Driving has long been an indispensable mode of transportation in America and around the world. We drive to work, to buy groceries, and to drop off and pick up our children at school. For many of us, we depend on cars to get us where we are going in most situations. While driving may be a common occurrence in our lives, we all still appreciate the dangers that come with this daily activity. When we think of the hazards of the road, our minds may automatically go to impaired drivers or inclement weather. However, there are other risky behaviors and situations that can turn a quick trip to the store into a dangerous journey.
Texting while driving is one such behavior, and it has become increasingly common in recent years, especially among teenagers. Distracted driving of any sort can be as deadly as getting behind the wheel after drinking, and this particular form has needed to be addressed for some time. To this end, House Bill 99 was signed into law at the beginning of June. The legislation places a secondary offense on texting while driving.
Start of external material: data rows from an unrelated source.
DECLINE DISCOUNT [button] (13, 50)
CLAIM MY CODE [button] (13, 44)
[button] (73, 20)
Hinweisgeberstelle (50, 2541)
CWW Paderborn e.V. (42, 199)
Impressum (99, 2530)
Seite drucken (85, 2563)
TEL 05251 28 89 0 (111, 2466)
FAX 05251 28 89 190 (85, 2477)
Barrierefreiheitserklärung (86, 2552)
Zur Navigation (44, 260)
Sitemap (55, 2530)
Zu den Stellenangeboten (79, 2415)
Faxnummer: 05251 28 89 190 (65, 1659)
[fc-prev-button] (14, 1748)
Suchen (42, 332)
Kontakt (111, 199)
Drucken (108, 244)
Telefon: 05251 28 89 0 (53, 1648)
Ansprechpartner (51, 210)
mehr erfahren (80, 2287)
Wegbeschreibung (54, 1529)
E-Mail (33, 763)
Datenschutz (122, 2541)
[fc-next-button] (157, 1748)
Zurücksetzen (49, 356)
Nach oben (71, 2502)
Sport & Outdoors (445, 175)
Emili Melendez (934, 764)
Specifically, the bill bans the use of a handheld electronic communications device to read or write a text-based message while operating a motor vehicle.
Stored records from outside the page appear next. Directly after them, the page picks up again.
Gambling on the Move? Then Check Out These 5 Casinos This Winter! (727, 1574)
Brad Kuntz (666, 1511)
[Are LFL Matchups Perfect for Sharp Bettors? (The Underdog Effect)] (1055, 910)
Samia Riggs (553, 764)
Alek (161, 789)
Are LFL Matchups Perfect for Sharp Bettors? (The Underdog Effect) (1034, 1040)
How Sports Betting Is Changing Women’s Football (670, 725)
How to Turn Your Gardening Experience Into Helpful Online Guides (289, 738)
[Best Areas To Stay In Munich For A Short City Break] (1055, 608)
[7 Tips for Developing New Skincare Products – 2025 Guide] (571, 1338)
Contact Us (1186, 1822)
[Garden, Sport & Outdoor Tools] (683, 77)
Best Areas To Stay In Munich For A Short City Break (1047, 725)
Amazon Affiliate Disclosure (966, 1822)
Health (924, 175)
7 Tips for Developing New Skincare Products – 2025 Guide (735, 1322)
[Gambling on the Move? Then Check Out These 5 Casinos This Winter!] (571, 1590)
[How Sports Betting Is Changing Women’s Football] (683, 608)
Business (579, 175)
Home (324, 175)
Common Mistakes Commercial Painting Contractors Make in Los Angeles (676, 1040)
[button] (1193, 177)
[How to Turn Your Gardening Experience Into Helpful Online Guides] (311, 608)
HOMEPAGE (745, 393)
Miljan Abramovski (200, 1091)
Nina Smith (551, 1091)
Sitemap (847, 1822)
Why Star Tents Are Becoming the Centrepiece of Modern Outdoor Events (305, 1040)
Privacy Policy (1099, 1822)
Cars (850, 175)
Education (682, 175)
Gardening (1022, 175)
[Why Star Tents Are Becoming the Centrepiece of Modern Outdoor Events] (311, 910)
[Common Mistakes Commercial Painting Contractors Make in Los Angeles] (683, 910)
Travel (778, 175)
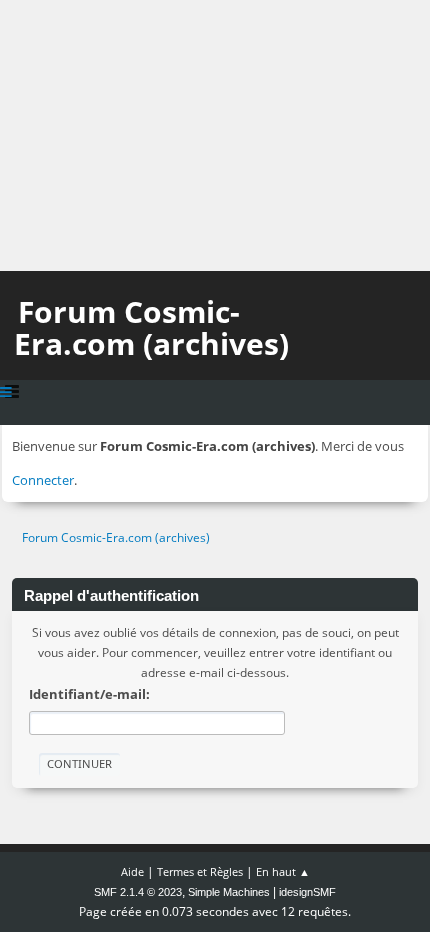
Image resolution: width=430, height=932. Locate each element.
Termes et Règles (200, 871)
There are a few exemptions and special stipulations to House Bill 99. First of all, the legislation allows for the use of these devices in an emergency, for navigation, and for an individual operating a public safety vehicle who uses the gadget in his or her job. Secondly, under the bill, drivers younger than 18 years old are subject to a primary offense for violating the new ban. A first offense for this age group will carry a 60-day license suspension and a $150 fine, and any further offenses will result in a one year license suspension and a $300 fine.
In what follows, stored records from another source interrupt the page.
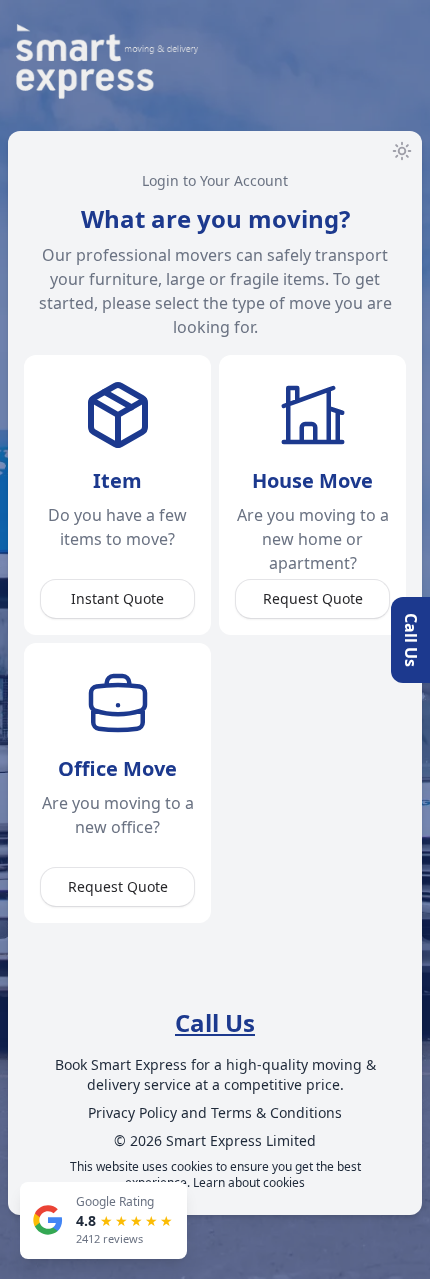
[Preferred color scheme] (402, 151)
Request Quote (313, 598)
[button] (215, 1023)
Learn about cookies (249, 1182)
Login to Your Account (215, 180)
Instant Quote (117, 598)
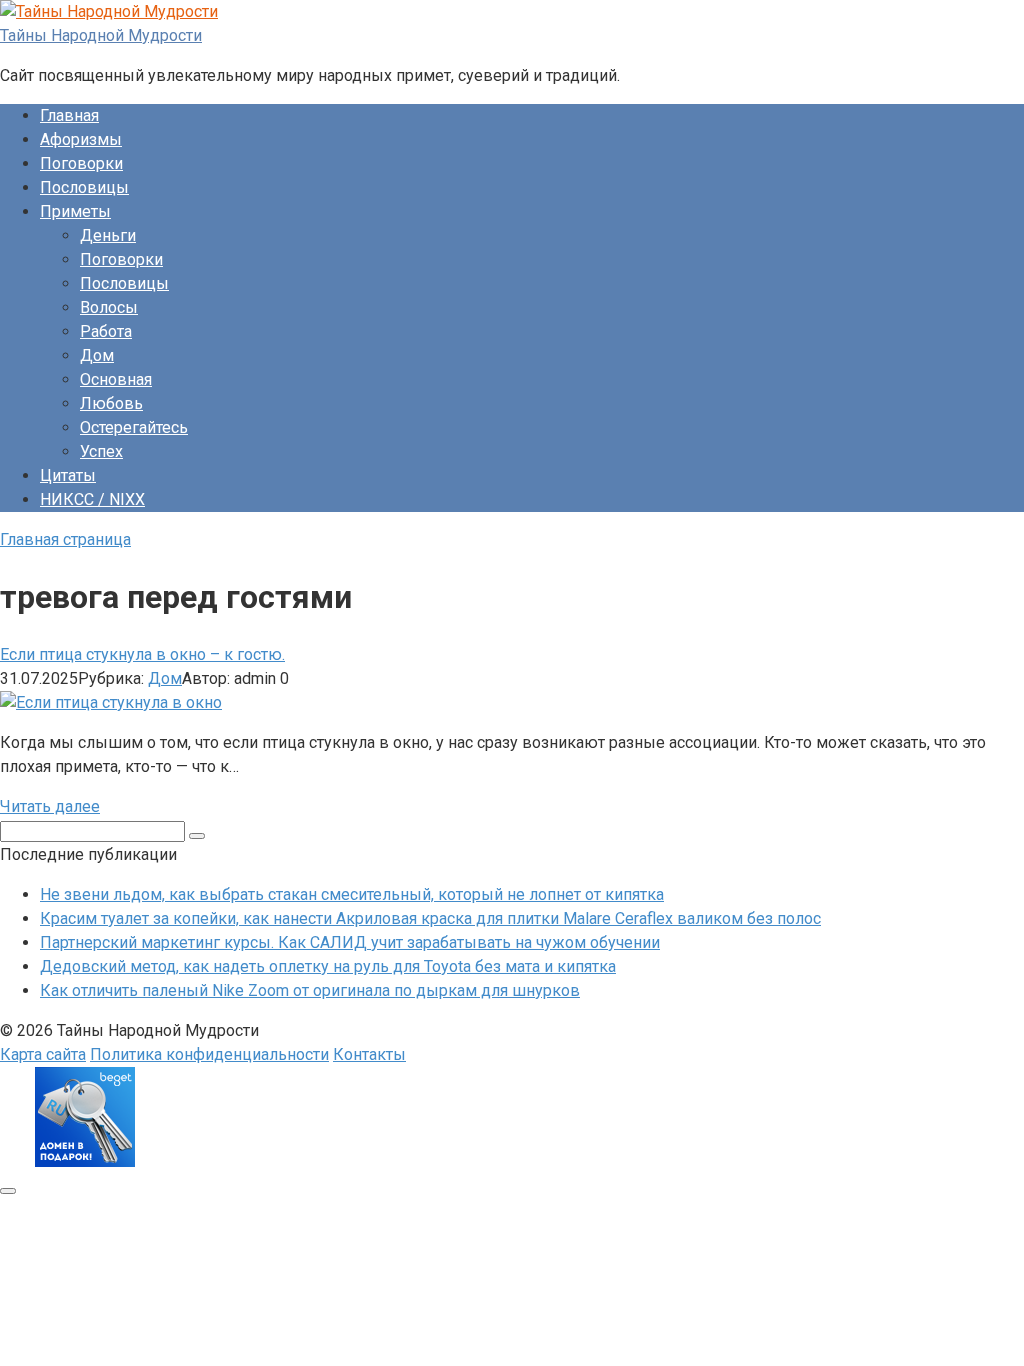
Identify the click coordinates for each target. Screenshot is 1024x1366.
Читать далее (50, 806)
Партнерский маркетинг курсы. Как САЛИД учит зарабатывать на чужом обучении (350, 942)
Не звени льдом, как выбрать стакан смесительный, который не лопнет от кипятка (352, 894)
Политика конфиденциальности (209, 1054)
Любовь (111, 403)
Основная (116, 379)
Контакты (369, 1054)
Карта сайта (43, 1054)
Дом (97, 355)
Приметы (75, 211)
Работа (106, 331)
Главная (69, 115)
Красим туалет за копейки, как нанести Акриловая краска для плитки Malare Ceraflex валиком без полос (430, 918)
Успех (101, 451)
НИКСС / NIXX (92, 499)
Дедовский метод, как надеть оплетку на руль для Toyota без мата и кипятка (328, 966)
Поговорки (81, 163)
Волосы (109, 307)
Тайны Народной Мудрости (101, 35)
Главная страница (65, 539)
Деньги (108, 235)
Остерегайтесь (134, 427)
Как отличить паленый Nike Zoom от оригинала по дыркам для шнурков (310, 990)
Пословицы (84, 187)
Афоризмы (81, 139)
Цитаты (68, 475)
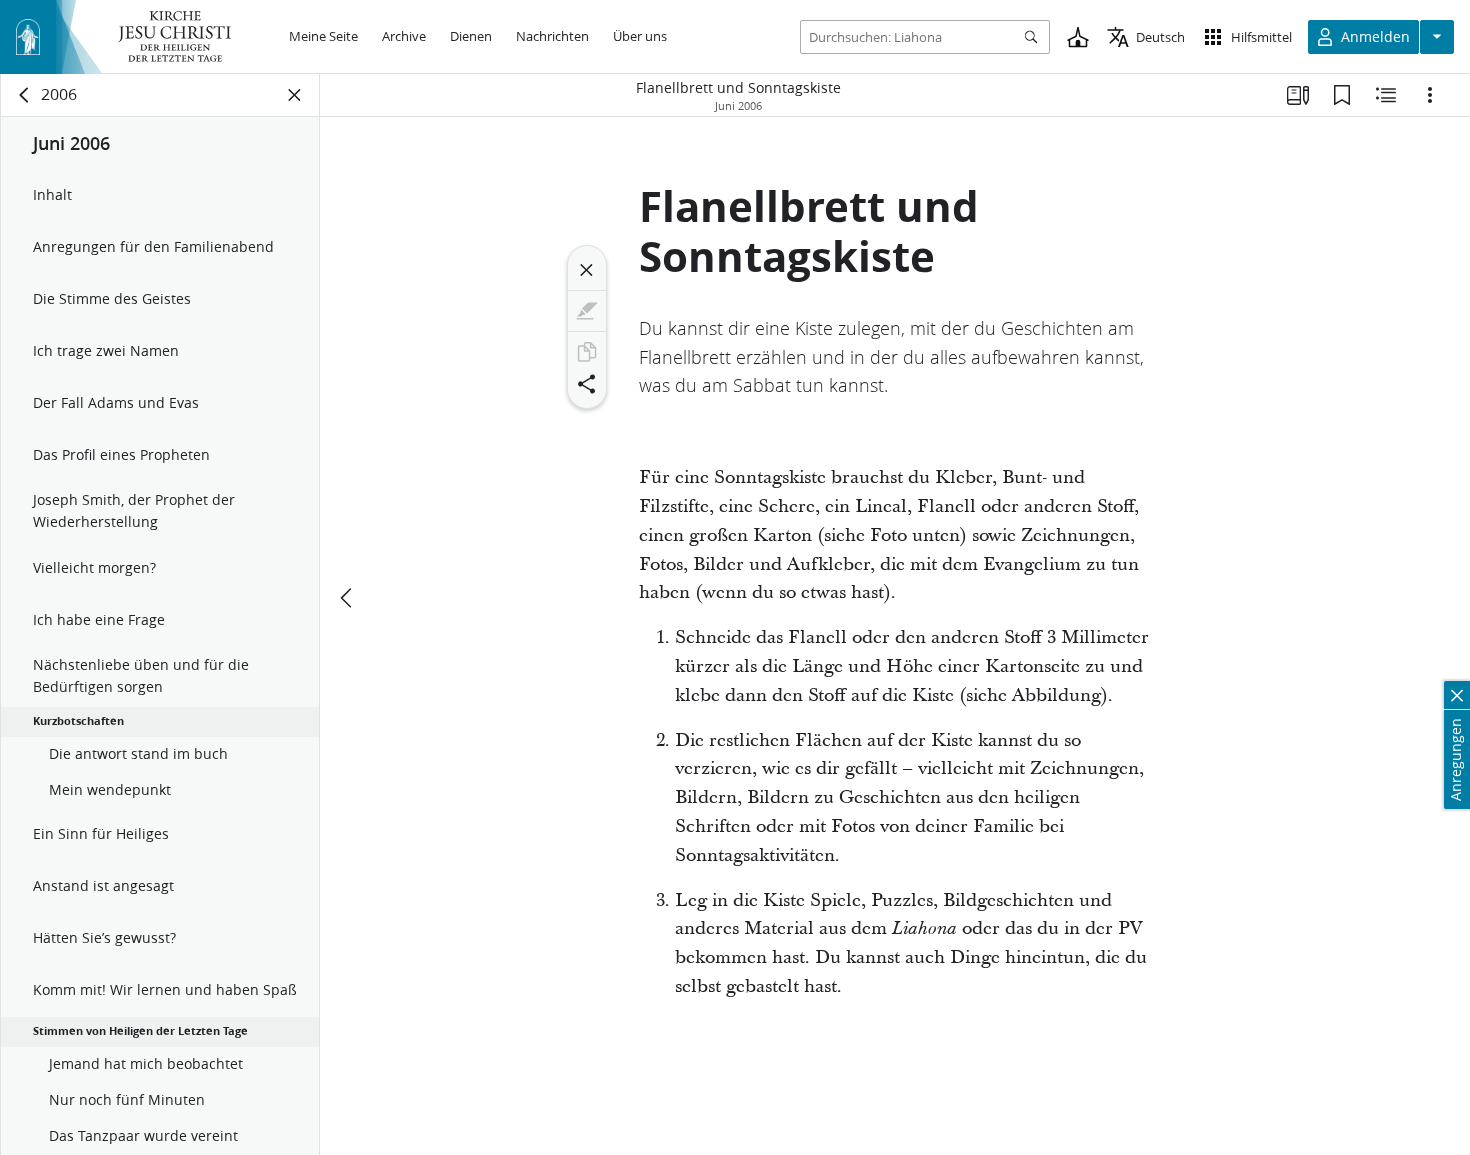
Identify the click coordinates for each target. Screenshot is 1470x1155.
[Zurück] (25, 95)
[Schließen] (587, 270)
The importance of these measures can be seen in the widespread support for this bill, both within the state legislature and throughout our communities. In the Statehouse, the bill sparked bipartisan collaboration. I myself became a co-sponsor of the legislation because I have seen just how detrimental distracted driving can be. Outside of the General Assembly, House Bill 99 gained the backing of the National Safety Council and AAA, as well as many law enforcement officials and school organizations.
Ohio has now become the 39th state to institute a texting while driving ban. I am proud that we have joined the majority who recognize the dangers of this technology when in the hands of a driver, and I know that it will prove a deterrent to what has too often become a deadly activity.